Collected data:

++++

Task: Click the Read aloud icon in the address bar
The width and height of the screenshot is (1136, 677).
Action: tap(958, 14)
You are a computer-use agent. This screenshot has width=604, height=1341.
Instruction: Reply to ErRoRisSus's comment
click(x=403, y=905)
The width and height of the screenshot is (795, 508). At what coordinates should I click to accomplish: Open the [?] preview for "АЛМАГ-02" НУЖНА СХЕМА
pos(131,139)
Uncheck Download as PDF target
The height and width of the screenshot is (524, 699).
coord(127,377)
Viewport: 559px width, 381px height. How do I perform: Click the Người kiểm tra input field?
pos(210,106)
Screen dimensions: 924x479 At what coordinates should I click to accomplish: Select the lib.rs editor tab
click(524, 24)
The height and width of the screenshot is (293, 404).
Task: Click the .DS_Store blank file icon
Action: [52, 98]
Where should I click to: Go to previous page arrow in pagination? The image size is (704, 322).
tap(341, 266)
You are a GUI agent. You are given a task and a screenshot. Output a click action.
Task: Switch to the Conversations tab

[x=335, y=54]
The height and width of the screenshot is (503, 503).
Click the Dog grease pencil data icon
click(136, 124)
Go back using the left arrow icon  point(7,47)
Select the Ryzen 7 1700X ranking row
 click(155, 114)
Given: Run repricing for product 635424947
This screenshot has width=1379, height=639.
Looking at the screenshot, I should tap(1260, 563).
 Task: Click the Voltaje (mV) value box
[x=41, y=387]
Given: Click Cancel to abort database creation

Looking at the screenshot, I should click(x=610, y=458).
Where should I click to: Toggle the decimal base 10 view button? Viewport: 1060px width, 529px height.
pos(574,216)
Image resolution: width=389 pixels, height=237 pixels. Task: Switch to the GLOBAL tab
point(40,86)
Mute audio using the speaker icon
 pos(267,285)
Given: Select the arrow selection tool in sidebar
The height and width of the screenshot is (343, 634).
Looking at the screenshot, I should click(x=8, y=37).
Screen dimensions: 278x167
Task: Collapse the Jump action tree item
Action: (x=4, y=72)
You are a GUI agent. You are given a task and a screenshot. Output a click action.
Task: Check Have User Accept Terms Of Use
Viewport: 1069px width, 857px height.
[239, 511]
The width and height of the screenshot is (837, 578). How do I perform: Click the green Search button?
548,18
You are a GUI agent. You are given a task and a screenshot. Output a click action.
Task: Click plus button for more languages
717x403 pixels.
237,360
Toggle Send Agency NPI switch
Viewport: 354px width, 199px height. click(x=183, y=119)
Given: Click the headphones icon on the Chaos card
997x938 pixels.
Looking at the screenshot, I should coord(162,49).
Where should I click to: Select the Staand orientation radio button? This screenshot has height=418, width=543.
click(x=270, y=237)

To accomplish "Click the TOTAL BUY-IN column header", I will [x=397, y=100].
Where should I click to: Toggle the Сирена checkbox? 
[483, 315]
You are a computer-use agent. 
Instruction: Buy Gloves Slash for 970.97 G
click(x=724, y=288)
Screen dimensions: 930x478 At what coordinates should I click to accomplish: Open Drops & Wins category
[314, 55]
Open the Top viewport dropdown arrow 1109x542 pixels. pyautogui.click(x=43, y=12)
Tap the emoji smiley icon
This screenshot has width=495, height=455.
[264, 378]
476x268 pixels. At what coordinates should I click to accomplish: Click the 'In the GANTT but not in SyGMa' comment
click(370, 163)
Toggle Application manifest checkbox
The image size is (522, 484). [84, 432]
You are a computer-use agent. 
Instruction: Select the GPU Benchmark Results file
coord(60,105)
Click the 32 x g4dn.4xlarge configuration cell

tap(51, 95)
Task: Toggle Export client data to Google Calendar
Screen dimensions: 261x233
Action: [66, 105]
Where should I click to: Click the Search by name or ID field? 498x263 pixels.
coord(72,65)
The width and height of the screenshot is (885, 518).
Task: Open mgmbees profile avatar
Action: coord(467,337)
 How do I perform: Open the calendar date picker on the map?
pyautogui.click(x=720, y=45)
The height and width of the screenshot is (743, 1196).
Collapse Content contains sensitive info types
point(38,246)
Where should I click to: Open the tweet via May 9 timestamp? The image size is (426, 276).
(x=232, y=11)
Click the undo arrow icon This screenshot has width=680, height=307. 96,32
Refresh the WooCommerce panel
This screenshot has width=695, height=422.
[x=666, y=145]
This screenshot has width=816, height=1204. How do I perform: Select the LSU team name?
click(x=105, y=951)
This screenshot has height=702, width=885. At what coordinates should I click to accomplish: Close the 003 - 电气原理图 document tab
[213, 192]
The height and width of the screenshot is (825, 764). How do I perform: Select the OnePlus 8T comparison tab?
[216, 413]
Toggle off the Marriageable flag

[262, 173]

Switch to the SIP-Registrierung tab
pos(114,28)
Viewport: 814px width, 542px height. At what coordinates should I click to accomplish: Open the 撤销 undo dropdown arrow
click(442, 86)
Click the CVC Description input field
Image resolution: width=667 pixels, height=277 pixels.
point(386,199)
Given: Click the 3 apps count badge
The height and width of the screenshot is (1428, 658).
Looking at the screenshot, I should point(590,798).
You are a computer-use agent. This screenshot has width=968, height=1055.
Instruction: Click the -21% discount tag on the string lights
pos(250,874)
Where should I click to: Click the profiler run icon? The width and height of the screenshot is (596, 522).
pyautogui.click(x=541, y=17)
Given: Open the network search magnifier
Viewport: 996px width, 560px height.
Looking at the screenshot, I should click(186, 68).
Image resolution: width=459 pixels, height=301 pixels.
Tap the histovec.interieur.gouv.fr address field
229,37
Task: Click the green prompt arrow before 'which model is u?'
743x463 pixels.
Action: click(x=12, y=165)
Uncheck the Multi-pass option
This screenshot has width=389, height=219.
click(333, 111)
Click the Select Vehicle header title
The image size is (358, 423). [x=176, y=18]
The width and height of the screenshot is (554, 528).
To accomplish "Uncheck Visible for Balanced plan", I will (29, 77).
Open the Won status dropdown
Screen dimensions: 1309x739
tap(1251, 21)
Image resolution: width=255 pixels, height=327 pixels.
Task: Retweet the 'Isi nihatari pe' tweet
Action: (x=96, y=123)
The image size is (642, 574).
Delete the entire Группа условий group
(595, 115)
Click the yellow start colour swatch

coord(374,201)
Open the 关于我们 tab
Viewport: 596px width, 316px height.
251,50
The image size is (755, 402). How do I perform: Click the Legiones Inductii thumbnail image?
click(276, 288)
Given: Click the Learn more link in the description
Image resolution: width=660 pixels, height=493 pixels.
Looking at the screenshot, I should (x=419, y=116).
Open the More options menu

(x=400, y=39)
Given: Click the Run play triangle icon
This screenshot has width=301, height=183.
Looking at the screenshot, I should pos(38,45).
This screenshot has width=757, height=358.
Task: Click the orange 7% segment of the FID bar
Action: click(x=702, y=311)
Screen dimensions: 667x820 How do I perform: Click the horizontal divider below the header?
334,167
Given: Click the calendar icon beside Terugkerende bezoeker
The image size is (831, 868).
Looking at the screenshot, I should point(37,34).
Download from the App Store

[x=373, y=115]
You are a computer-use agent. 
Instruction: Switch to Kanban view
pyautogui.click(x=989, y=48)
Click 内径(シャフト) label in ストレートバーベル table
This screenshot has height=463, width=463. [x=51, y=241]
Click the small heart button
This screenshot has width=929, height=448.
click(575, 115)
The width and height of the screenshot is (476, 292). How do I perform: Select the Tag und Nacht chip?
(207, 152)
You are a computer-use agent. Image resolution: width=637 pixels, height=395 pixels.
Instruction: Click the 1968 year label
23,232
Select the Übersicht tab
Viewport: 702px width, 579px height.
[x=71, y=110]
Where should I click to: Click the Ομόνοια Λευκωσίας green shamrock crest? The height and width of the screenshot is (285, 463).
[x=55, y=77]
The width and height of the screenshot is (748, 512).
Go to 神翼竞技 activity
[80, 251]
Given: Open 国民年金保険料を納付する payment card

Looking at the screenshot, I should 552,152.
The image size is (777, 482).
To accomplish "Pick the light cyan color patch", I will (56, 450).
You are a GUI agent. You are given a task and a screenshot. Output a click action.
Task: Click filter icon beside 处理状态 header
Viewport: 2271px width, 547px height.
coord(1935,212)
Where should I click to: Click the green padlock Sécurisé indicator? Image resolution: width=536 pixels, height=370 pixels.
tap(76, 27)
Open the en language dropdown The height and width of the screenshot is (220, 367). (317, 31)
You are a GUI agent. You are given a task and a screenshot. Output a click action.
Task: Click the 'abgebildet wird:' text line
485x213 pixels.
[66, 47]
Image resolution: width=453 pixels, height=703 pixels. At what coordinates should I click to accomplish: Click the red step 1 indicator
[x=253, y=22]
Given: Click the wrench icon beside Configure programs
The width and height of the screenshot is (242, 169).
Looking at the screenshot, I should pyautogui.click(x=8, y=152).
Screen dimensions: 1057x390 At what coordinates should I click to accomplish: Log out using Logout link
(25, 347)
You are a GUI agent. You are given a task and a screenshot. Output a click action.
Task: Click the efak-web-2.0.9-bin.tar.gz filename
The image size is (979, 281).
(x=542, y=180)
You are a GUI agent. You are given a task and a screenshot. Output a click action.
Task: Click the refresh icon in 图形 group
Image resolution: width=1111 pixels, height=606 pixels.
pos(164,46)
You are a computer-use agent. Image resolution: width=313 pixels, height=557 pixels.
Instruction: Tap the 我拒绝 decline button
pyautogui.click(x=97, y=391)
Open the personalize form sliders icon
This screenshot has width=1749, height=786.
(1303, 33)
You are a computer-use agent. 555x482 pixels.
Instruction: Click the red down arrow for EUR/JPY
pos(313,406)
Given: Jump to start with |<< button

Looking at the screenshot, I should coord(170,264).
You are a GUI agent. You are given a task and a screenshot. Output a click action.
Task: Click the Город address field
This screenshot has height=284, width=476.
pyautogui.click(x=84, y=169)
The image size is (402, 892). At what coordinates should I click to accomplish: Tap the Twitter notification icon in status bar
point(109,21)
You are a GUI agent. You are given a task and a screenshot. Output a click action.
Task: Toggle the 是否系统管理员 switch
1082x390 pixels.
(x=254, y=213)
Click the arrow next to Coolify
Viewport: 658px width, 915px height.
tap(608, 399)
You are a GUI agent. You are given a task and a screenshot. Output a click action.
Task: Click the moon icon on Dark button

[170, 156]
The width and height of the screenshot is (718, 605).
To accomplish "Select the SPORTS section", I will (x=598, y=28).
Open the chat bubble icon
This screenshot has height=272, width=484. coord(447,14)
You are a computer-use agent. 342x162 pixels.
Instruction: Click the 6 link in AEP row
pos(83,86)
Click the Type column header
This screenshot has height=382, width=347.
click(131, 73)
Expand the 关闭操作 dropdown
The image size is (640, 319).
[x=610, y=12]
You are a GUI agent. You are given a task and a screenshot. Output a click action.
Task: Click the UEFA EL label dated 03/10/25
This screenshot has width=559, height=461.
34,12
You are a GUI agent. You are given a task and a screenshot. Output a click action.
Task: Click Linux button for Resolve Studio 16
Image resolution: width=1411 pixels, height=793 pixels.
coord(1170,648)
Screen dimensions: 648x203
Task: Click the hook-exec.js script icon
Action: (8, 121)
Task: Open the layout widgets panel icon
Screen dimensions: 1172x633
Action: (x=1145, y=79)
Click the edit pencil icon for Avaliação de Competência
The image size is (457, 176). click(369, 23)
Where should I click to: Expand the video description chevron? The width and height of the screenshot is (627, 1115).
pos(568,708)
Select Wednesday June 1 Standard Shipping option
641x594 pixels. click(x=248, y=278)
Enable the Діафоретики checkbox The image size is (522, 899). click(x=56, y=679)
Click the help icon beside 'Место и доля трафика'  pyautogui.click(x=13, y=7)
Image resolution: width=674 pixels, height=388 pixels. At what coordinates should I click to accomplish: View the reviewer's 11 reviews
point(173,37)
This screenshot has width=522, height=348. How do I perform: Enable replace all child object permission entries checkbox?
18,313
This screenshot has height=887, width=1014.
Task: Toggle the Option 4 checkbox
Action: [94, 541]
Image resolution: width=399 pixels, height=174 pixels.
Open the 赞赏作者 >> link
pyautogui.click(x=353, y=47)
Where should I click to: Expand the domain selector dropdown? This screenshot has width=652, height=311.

++++

What the exercise asks:
Collect the lines of the records that include the string "column".

Solution for this exercise:
To accomplish "Click the TOTAL BUY-IN column header", I will [x=397, y=100].
Click the Type column header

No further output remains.